25 июня. Воскресенье. Утром большая прогулка по солнцу, потому что день очень холодный. Заходил в церковь к обедне, оттуда возвращались вместе с соседом, о. Аркадием, беседуя о царях Александре] III и Н[иколае] II, а также о Петре Великом. Затем работа над биографией до 4 ч. Получил письмо от проф. Фирсова из Казани с выражением сочувствия по поводу моего университетского приключения и с похвалами статье «Детство Петра Великого». Он одобряет мысль о биографии и желает успеха. В газетах слух о выходе в отставку Мануйлова и Герасимова вследствие резолюции Совета солдатских депутатов, в резких выражениях осуждающей деятельность министерства как ретроградную и контрреволюционную!148 Скажите пожалуйста! Советы невежд и псевдонимов добираются, наконец, и до народного просвещения и его перефасонят по-своему, заведя и тут всю пошлость социалистических выкриков. Очевидно, еще и случай вышибить одного кадета из министерства, все хоть одним меньше. Если все это действительно так, то какое бесславное министерство фанфарона Мануйлова перейдет в историю: вступив на престол, изгнал 75 профессоров, глупо пригрозил предпринять «чистку» учителей, но учителя организовались в союз и задали ему самому чистку на съезде – попробуй-ка уволь кого-нибудь из членов союза, собрал съезд гимназистов и упразднил буквы «Ъ» и «Ъ»149. Вот и вся деятельность этого министерства. А сколько было трубных звуков и рукоплесканий при вступлении в министерство.
26 июня. Понедельник. Я ездил в Песочное за деньгами, которые плывут здесь необыкновенно. Работал мало, стал чувствовать себя плохо, во всем теле какое-то ломанье. У меня оказался жар 38,5°, и я лег в постель.
27 июня. Вторник. Жар у меня за ночь прошел. Я чувствовал себя слабым, тем не менее благодаря дурной погоде работал более, чем когда-нибудь. После чаю прогулка и разговор с нашими соседями: с о. Аркадием о гимназическом образовании, с Климовым – он рыбинский лесопромышленник – об общем политическом положении.

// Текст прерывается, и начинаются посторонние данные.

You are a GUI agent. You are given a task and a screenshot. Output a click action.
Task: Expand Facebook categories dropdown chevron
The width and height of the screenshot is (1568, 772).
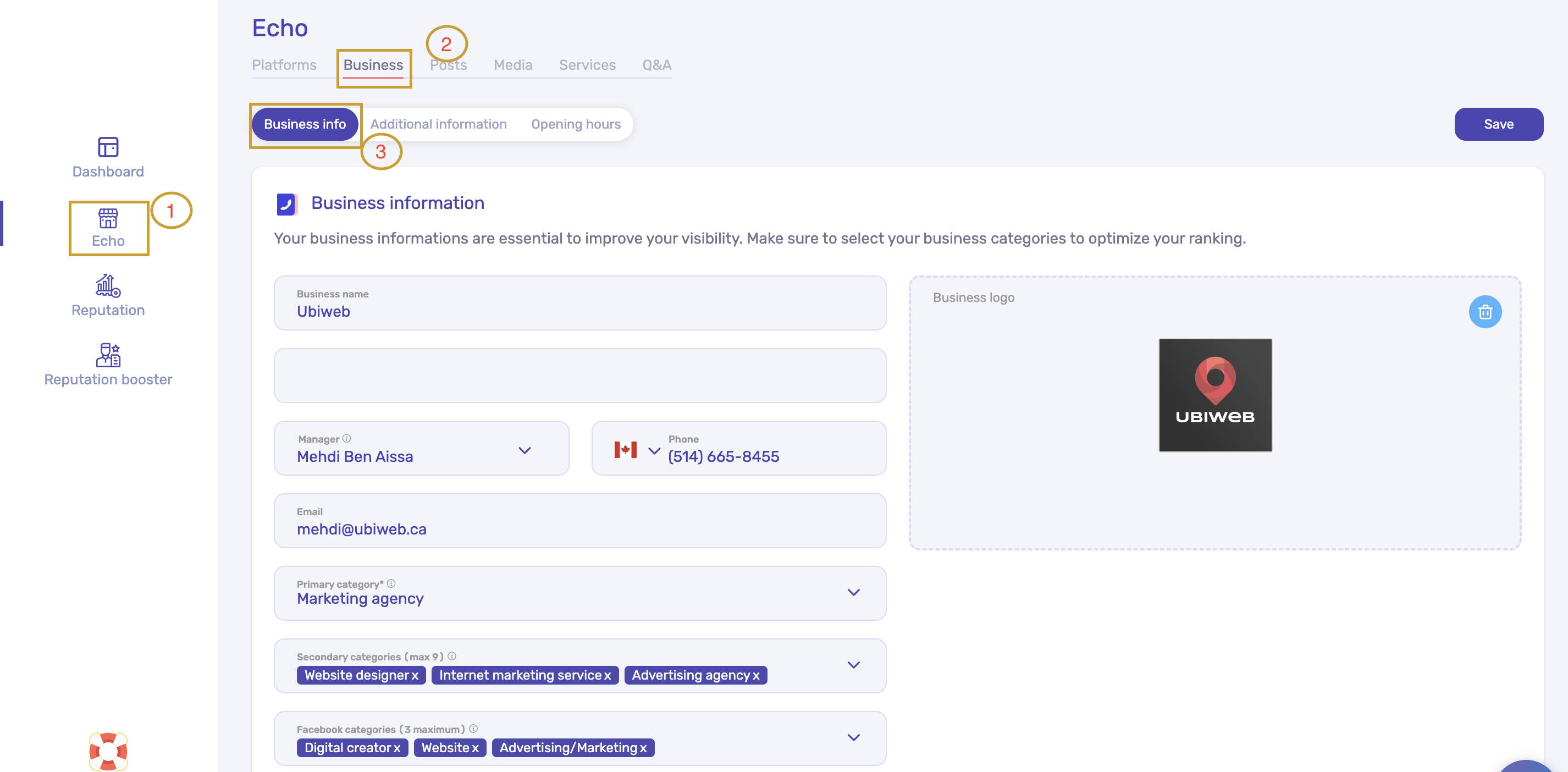[x=853, y=737]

28 июня. Среда. Утро за работой, весьма интенсивной и затянувшейся до 4 часов дня. Затем пренеприятное известие мы получили, проходя мимо лавки и зайдя в нее, чтобы отдать письмо: оказывается, у лавочника заболел сын, мальчик лет 8, у него, судя по описанию, скарлатина. Мы испытываем тревогу, подобно тому, как в Ассерне и в Нодендале150. Вечером сильная гроза. Я совершенно выбит из колеи этим происшествием. Болезнь эта и в Москве на каждом шагу грозит ребенку; но здесь мы на бивуаке и нет медицинской помощи. Были после чая в усадьбе Теляковских; но прогулка уже не доставила мне никакого удовольствия.
29 июня. Четверг. Петров день – большой летний праздник – был для Шашкова омрачен печальным происшествием. К нашему берегу прибило водою труп мальчика лет 12, видимо, утонувшего во время купанья. Его заметил гувернер, состоящий здесь при двух мальчиках на даче № 1, и с большим волнением сообщил об этом матросу Ивану Ивановичу [Монахову] на пристани, где были мы с Миней. Матрос принял известие более чем с равнодушием, даже со смехом: ну утонул, значит, ему на войну не идти, советовал оттолкнуть тело, чтобы его несло водою дальше, но когда это вызвало протест гувернера, то стал говорить: лес велик, зароем и т. д. В самом деле, теперь неясно, к каким властям следует обратиться в подобном случае; прежде начиналось с урядника, и затем дело шло само собою. Теперь, кажется, волость есть центр всякой сельской власти. Дом волостного правления недалеко от нас в деревне Позделинское, но в доме этом никогда никого, кроме старой сторожихи, нет. В окрестностях, оказывается, эпидемия скарлатины, и болеет множество детей. Тревога наша усилилась. Вечером приятное известие о взятии нашими войсками Галича151.